Well, rustc lowers ZSTs into an empty LLVM struct (%Empty = type { }). Structs in LLVM use the maximum of the specified alignment (in the instructions handling them) and the target’s preferred alignment. The preferred alignment of x86-64 is 8 bytes, so max(1, 8) = 8.
Regarding the size, LLVM does not handle zero-sized stack allocations. When an empty struct is being allocad, LLVM rounds it up to size of one. So we got size of one, alignment of 8, we pad for a mutliple of the alignment – 8 bytes for each allocation.

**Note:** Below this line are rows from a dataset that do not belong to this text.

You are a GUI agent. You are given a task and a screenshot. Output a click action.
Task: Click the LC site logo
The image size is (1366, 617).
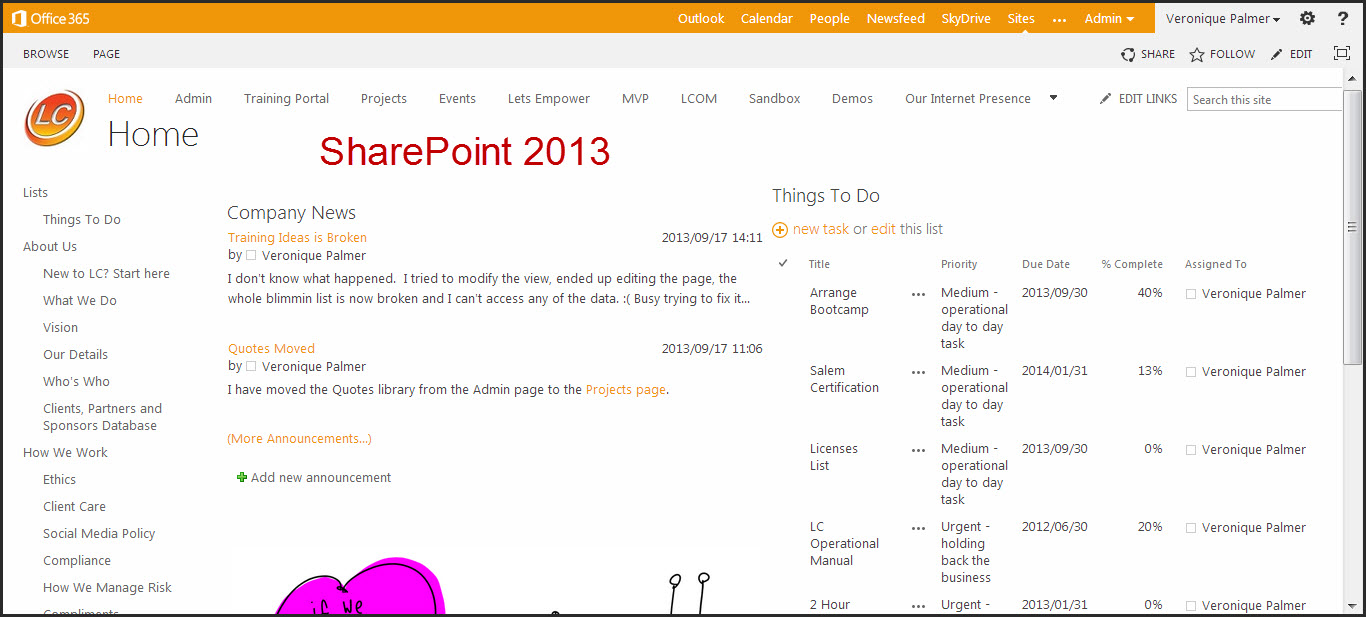(54, 119)
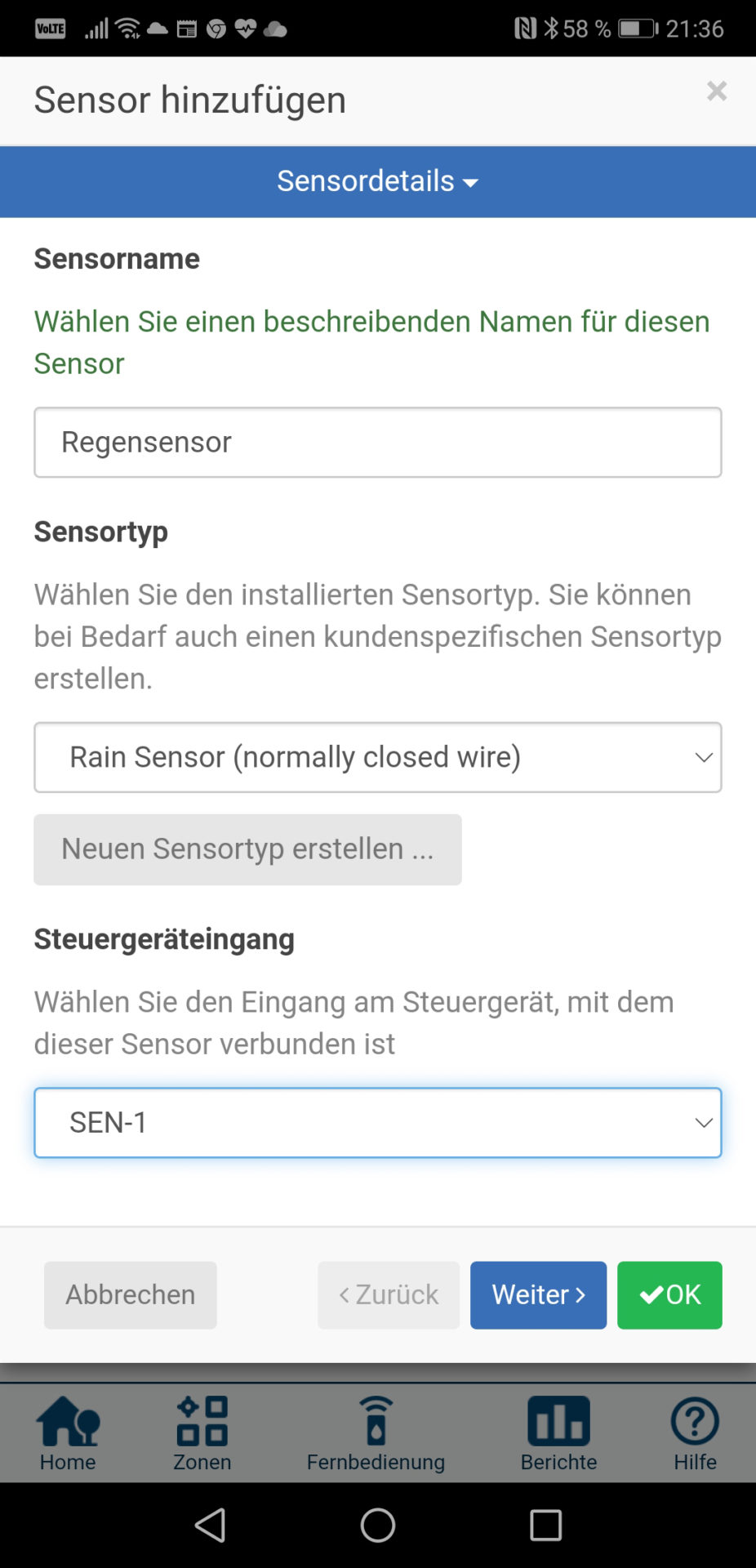Open the Hilfe question mark icon

tap(695, 1421)
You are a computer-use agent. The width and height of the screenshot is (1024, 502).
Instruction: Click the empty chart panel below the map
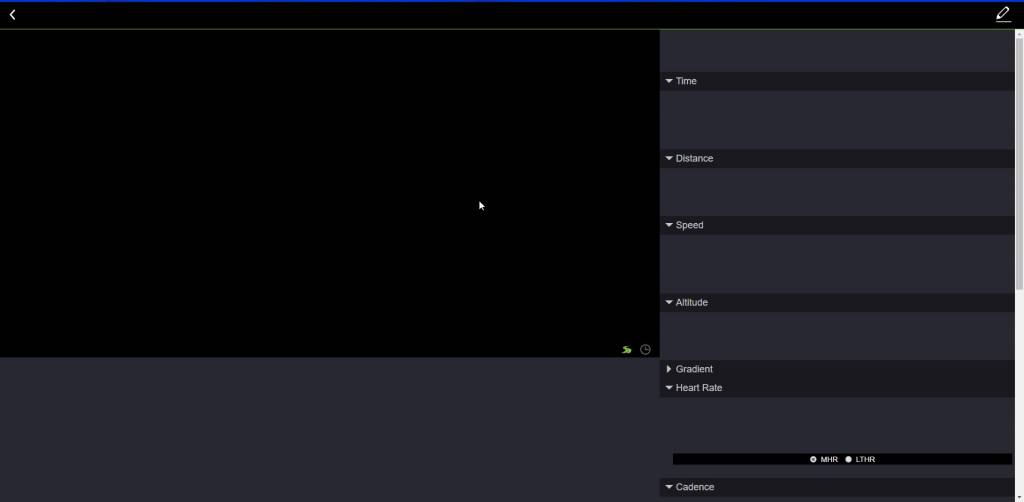(330, 430)
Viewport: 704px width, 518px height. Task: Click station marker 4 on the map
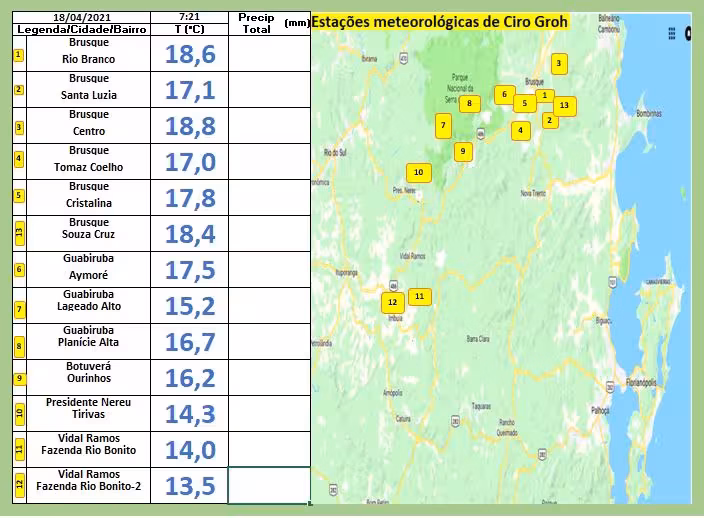tap(520, 130)
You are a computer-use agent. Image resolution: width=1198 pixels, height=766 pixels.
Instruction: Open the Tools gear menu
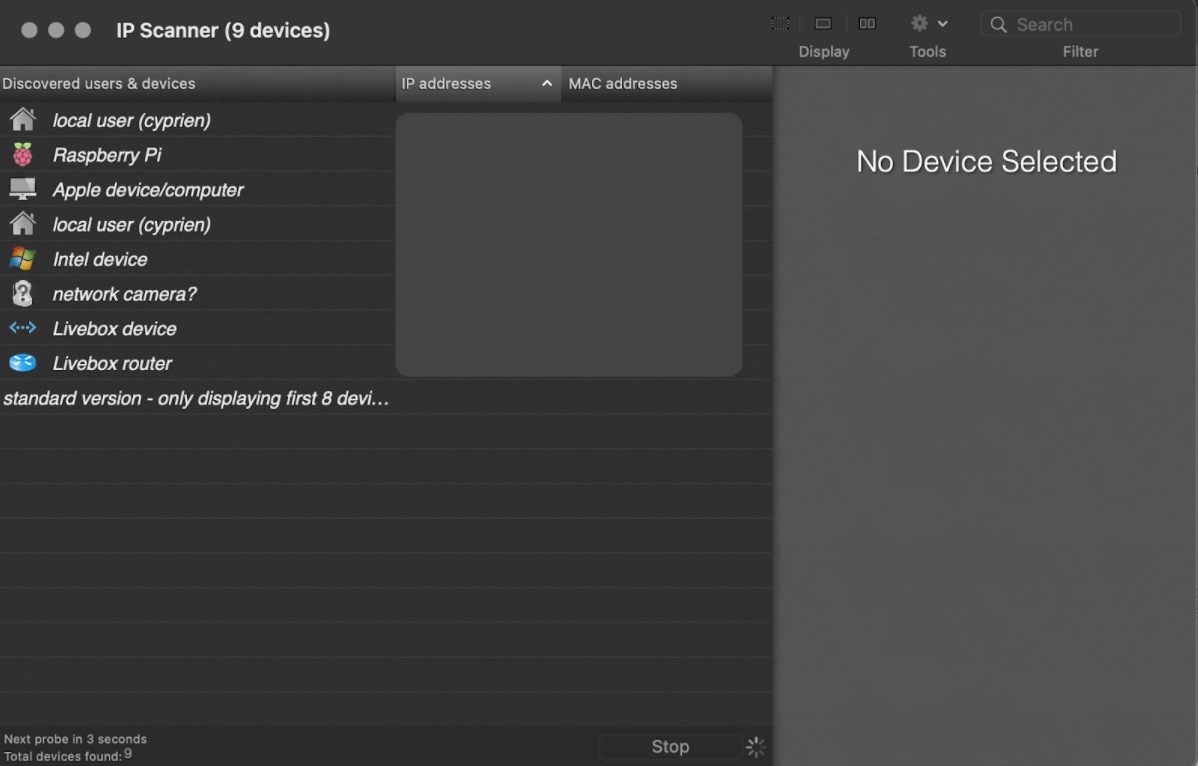(919, 23)
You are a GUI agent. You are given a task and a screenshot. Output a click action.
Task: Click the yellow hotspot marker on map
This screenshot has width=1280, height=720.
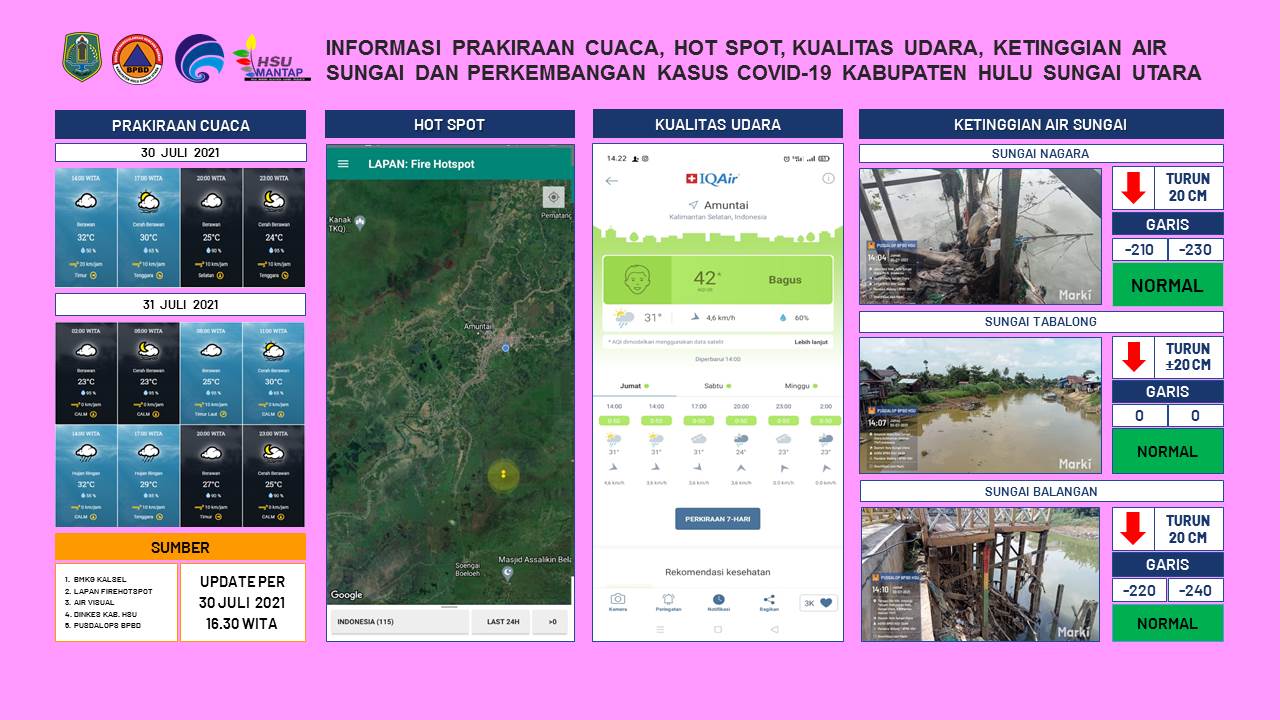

If you will try with e.g. struct Empty(u8); or struct Empty(u8, u8); you will see it is use stack space of 1 or 2, respectively, and not 8. This is because these structs (Scalar and ScalarPair layouts, as they are called in rustc) are not represented as LLVM structs but as LLVM primitives: i8 and { i8, i8 }. Those do not use the preferred alignment. But if you will use three fields, you will see it is also 8 bytes wide:
struct Empty(u8, u8, u8);
fn main() {
let mut stk1 = Empty(0, 0, 0);
let mut stk2 = Empty(0, 0, 0);
let mut stk3 = Empty(0, 0, 0);
let mut stk4 = Empty(0, 0, 0);
let mut stk5 = Empty(0, 0, 0);
let stk_ptr1: *mut Empty = &mut stk1;
let stk_ptr2: *mut Empty = &mut stk2;
let stk_ptr3: *mut Empty = &mut stk3;
let stk_ptr4: *mut Empty = &mut stk4;
let stk_ptr5: *mut Empty = &mut stk5;
println!("Pointer to on-stack Empty: {:?}", stk_ptr1);
println!("Pointer to on-stack Empty: {:?}", stk_ptr2);
println!("Pointer to on-stack Empty: {:?}", stk_ptr3);
println!("Pointer to on-stack Empty: {:?}", stk_ptr4);
println!("Pointer to on-stack Empty: {:?}", stk_ptr5);
}